### EXTRACTED RECORDS
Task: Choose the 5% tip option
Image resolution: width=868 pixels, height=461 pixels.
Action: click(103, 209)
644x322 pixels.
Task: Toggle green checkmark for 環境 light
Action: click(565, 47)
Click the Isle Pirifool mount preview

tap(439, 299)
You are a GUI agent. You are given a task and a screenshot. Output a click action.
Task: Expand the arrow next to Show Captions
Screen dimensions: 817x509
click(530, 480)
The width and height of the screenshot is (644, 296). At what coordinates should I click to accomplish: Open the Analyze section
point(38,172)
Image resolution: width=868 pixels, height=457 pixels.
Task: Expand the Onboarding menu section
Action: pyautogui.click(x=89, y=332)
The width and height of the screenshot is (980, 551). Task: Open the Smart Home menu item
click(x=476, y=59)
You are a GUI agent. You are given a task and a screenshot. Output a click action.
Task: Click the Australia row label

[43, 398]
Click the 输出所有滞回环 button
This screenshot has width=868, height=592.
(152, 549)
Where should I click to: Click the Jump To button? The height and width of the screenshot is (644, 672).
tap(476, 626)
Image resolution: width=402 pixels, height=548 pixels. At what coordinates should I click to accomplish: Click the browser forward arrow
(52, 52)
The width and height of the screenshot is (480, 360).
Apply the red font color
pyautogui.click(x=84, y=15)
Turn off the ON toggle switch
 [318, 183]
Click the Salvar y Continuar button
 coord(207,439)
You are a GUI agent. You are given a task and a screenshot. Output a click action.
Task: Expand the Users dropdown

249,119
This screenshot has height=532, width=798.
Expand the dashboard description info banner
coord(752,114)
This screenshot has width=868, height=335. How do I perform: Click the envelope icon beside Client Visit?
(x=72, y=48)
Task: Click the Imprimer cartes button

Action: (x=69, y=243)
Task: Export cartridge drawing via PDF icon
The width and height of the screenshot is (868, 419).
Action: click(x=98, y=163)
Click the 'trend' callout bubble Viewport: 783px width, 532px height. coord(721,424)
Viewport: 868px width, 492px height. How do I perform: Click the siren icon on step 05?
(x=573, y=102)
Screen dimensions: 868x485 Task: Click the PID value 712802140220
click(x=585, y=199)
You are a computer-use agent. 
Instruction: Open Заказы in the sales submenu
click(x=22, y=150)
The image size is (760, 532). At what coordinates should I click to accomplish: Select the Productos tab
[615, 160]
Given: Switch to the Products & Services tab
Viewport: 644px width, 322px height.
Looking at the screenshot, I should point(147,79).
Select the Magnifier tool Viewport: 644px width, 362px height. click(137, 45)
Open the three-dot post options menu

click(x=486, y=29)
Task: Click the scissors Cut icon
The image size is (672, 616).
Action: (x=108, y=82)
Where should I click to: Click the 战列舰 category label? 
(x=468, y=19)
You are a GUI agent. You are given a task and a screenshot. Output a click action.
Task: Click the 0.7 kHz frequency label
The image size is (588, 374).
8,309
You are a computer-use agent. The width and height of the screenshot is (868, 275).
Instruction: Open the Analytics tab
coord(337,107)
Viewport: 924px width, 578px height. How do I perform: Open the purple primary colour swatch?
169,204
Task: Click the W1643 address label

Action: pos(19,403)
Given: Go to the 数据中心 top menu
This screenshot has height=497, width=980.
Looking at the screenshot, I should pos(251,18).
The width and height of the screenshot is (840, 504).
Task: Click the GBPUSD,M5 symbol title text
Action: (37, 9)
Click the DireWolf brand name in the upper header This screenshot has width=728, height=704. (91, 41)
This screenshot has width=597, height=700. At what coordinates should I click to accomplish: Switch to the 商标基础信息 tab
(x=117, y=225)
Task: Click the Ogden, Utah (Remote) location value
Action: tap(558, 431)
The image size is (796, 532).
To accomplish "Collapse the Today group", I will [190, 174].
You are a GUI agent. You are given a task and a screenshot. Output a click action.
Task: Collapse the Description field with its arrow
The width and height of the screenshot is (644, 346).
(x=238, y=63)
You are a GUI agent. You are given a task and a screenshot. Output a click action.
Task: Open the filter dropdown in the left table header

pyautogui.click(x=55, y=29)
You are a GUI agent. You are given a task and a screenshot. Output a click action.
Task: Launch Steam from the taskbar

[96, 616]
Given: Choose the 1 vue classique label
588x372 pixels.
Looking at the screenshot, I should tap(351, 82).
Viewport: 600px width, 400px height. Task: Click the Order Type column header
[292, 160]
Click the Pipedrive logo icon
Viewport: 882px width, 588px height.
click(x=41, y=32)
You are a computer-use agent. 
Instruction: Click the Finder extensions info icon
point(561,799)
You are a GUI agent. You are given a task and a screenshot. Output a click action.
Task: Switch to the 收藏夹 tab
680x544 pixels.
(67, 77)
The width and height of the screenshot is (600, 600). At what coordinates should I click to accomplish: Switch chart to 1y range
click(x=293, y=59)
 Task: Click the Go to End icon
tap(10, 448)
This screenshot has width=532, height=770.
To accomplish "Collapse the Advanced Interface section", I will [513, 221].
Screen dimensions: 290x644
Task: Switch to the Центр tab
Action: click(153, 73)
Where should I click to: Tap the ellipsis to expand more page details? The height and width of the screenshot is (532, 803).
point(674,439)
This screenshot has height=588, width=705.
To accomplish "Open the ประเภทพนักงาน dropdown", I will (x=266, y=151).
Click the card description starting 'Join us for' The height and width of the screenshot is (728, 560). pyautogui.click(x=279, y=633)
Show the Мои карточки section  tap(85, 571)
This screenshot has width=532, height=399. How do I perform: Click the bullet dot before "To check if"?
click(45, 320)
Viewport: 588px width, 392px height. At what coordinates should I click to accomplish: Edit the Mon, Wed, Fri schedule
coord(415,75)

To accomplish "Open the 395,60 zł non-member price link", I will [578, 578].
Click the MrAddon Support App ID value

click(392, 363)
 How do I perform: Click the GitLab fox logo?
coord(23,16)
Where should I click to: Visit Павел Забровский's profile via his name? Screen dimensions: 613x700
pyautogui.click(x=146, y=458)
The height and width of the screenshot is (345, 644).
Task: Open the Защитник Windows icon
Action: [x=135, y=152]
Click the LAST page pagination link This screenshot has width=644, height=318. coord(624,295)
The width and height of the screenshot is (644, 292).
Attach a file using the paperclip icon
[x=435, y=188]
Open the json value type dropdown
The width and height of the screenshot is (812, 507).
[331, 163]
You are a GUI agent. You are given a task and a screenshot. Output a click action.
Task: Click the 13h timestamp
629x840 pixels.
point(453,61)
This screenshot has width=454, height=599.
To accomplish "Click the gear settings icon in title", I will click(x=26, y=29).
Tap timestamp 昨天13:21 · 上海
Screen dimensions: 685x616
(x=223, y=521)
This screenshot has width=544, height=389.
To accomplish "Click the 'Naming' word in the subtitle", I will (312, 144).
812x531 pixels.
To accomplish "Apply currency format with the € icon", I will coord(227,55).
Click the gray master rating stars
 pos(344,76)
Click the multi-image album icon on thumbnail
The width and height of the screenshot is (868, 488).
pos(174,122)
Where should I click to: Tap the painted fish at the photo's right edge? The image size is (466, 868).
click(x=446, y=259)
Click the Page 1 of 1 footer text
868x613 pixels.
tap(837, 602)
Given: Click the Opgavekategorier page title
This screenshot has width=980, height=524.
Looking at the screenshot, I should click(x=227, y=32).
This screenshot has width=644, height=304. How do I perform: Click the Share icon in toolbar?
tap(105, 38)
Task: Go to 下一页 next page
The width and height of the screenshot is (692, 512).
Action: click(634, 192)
######
# [AIM OF THE TASK]
Transcribe each entry verbatim, leaving none out.

# [EXERCISE ANSWER]
Task: Choose the 5% tip option
Image resolution: width=868 pixels, height=461 pixels.
Action: click(103, 209)
644x322 pixels.
Task: Toggle green checkmark for 環境 light
Action: click(565, 47)
Click the Isle Pirifool mount preview

tap(439, 299)
You are a GUI agent. You are given a task and a screenshot. Output a click action.
Task: Expand the arrow next to Show Captions
Screen dimensions: 817x509
click(530, 480)
The width and height of the screenshot is (644, 296). At what coordinates should I click to accomplish: Open the Analyze section
point(38,172)
Image resolution: width=868 pixels, height=457 pixels.
Task: Expand the Onboarding menu section
Action: pyautogui.click(x=89, y=332)
The width and height of the screenshot is (980, 551). Task: Open the Smart Home menu item
click(x=476, y=59)
You are a GUI agent. You are given a task and a screenshot. Output a click action.
Task: Click the Australia row label

[43, 398]
Click the 输出所有滞回环 button
This screenshot has width=868, height=592.
(152, 549)
Where should I click to: Click the Jump To button? The height and width of the screenshot is (644, 672).
tap(476, 626)
Image resolution: width=402 pixels, height=548 pixels. At what coordinates should I click to accomplish: Click the browser forward arrow
(52, 52)
The width and height of the screenshot is (480, 360).
Apply the red font color
pyautogui.click(x=84, y=15)
Turn off the ON toggle switch
 [318, 183]
Click the Salvar y Continuar button
 coord(207,439)
You are a GUI agent. You are given a task and a screenshot. Output a click action.
Task: Expand the Users dropdown

249,119
This screenshot has height=532, width=798.
Expand the dashboard description info banner
coord(752,114)
This screenshot has width=868, height=335. How do I perform: Click the envelope icon beside Client Visit?
(x=72, y=48)
Task: Click the Imprimer cartes button

Action: (x=69, y=243)
Task: Export cartridge drawing via PDF icon
The width and height of the screenshot is (868, 419).
Action: click(x=98, y=163)
Click the 'trend' callout bubble Viewport: 783px width, 532px height. coord(721,424)
Viewport: 868px width, 492px height. How do I perform: Click the siren icon on step 05?
(x=573, y=102)
Screen dimensions: 868x485 Task: Click the PID value 712802140220
click(x=585, y=199)
You are a computer-use agent. 
Instruction: Open Заказы in the sales submenu
click(x=22, y=150)
The image size is (760, 532). At what coordinates should I click to accomplish: Select the Productos tab
[615, 160]
Given: Switch to the Products & Services tab
Viewport: 644px width, 322px height.
Looking at the screenshot, I should point(147,79).
Select the Magnifier tool Viewport: 644px width, 362px height. click(137, 45)
Open the three-dot post options menu

click(x=486, y=29)
Task: Click the scissors Cut icon
The image size is (672, 616).
Action: (x=108, y=82)
Where should I click to: Click the 战列舰 category label? 
(x=468, y=19)
You are a GUI agent. You are given a task and a screenshot. Output a click action.
Task: Click the 0.7 kHz frequency label
The image size is (588, 374).
8,309
You are a computer-use agent. The width and height of the screenshot is (868, 275).
Instruction: Open the Analytics tab
coord(337,107)
Viewport: 924px width, 578px height. How do I perform: Open the purple primary colour swatch?
169,204
Task: Click the W1643 address label

Action: pos(19,403)
Given: Go to the 数据中心 top menu
This screenshot has height=497, width=980.
Looking at the screenshot, I should pos(251,18).
The width and height of the screenshot is (840, 504).
Task: Click the GBPUSD,M5 symbol title text
Action: (37, 9)
Click the DireWolf brand name in the upper header This screenshot has width=728, height=704. (91, 41)
This screenshot has width=597, height=700. At what coordinates should I click to accomplish: Switch to the 商标基础信息 tab
(x=117, y=225)
Task: Click the Ogden, Utah (Remote) location value
Action: tap(558, 431)
The image size is (796, 532).
To accomplish "Collapse the Today group", I will [190, 174].
You are a GUI agent. You are given a task and a screenshot. Output a click action.
Task: Collapse the Description field with its arrow
The width and height of the screenshot is (644, 346).
(x=238, y=63)
You are a GUI agent. You are given a task and a screenshot. Output a click action.
Task: Open the filter dropdown in the left table header

pyautogui.click(x=55, y=29)
You are a GUI agent. You are given a task and a screenshot. Output a click action.
Task: Launch Steam from the taskbar

[96, 616]
Given: Choose the 1 vue classique label
588x372 pixels.
Looking at the screenshot, I should tap(351, 82).
Viewport: 600px width, 400px height. Task: Click the Order Type column header
[292, 160]
Click the Pipedrive logo icon
Viewport: 882px width, 588px height.
click(x=41, y=32)
You are a computer-use agent. 
Instruction: Click the Finder extensions info icon
point(561,799)
You are a GUI agent. You are given a task and a screenshot. Output a click action.
Task: Switch to the 收藏夹 tab
680x544 pixels.
(67, 77)
The width and height of the screenshot is (600, 600). At what coordinates should I click to accomplish: Switch chart to 1y range
click(x=293, y=59)
 Task: Click the Go to End icon
tap(10, 448)
This screenshot has width=532, height=770.
To accomplish "Collapse the Advanced Interface section", I will [513, 221].
Screen dimensions: 290x644
Task: Switch to the Центр tab
Action: click(153, 73)
Where should I click to: Tap the ellipsis to expand more page details? The height and width of the screenshot is (532, 803).
point(674,439)
This screenshot has height=588, width=705.
To accomplish "Open the ประเภทพนักงาน dropdown", I will (x=266, y=151).
Click the card description starting 'Join us for' The height and width of the screenshot is (728, 560). pyautogui.click(x=279, y=633)
Show the Мои карточки section  tap(85, 571)
This screenshot has width=532, height=399. How do I perform: Click the bullet dot before "To check if"?
click(45, 320)
Viewport: 588px width, 392px height. At what coordinates should I click to accomplish: Edit the Mon, Wed, Fri schedule
coord(415,75)

To accomplish "Open the 395,60 zł non-member price link", I will [578, 578].
Click the MrAddon Support App ID value

click(392, 363)
 How do I perform: Click the GitLab fox logo?
coord(23,16)
Where should I click to: Visit Павел Забровский's profile via his name? Screen dimensions: 613x700
pyautogui.click(x=146, y=458)
The height and width of the screenshot is (345, 644).
Task: Open the Защитник Windows icon
Action: [x=135, y=152]
Click the LAST page pagination link This screenshot has width=644, height=318. coord(624,295)
The width and height of the screenshot is (644, 292).
Attach a file using the paperclip icon
[x=435, y=188]
Open the json value type dropdown
The width and height of the screenshot is (812, 507).
[331, 163]
You are a GUI agent. You are given a task and a screenshot. Output a click action.
Task: Click the 13h timestamp
629x840 pixels.
point(453,61)
This screenshot has width=454, height=599.
To accomplish "Click the gear settings icon in title", I will click(x=26, y=29).
Tap timestamp 昨天13:21 · 上海
Screen dimensions: 685x616
(x=223, y=521)
This screenshot has width=544, height=389.
To accomplish "Click the 'Naming' word in the subtitle", I will (312, 144).
812x531 pixels.
To accomplish "Apply currency format with the € icon", I will coord(227,55).
Click the gray master rating stars
 pos(344,76)
Click the multi-image album icon on thumbnail
The width and height of the screenshot is (868, 488).
pos(174,122)
Where should I click to: Tap the painted fish at the photo's right edge? The image size is (466, 868).
click(x=446, y=259)
Click the Page 1 of 1 footer text
868x613 pixels.
tap(837, 602)
Given: Click the Opgavekategorier page title
This screenshot has width=980, height=524.
Looking at the screenshot, I should click(x=227, y=32).
This screenshot has width=644, height=304. How do I perform: Click the Share icon in toolbar?
tap(105, 38)
Task: Go to 下一页 next page
The width and height of the screenshot is (692, 512).
Action: click(634, 192)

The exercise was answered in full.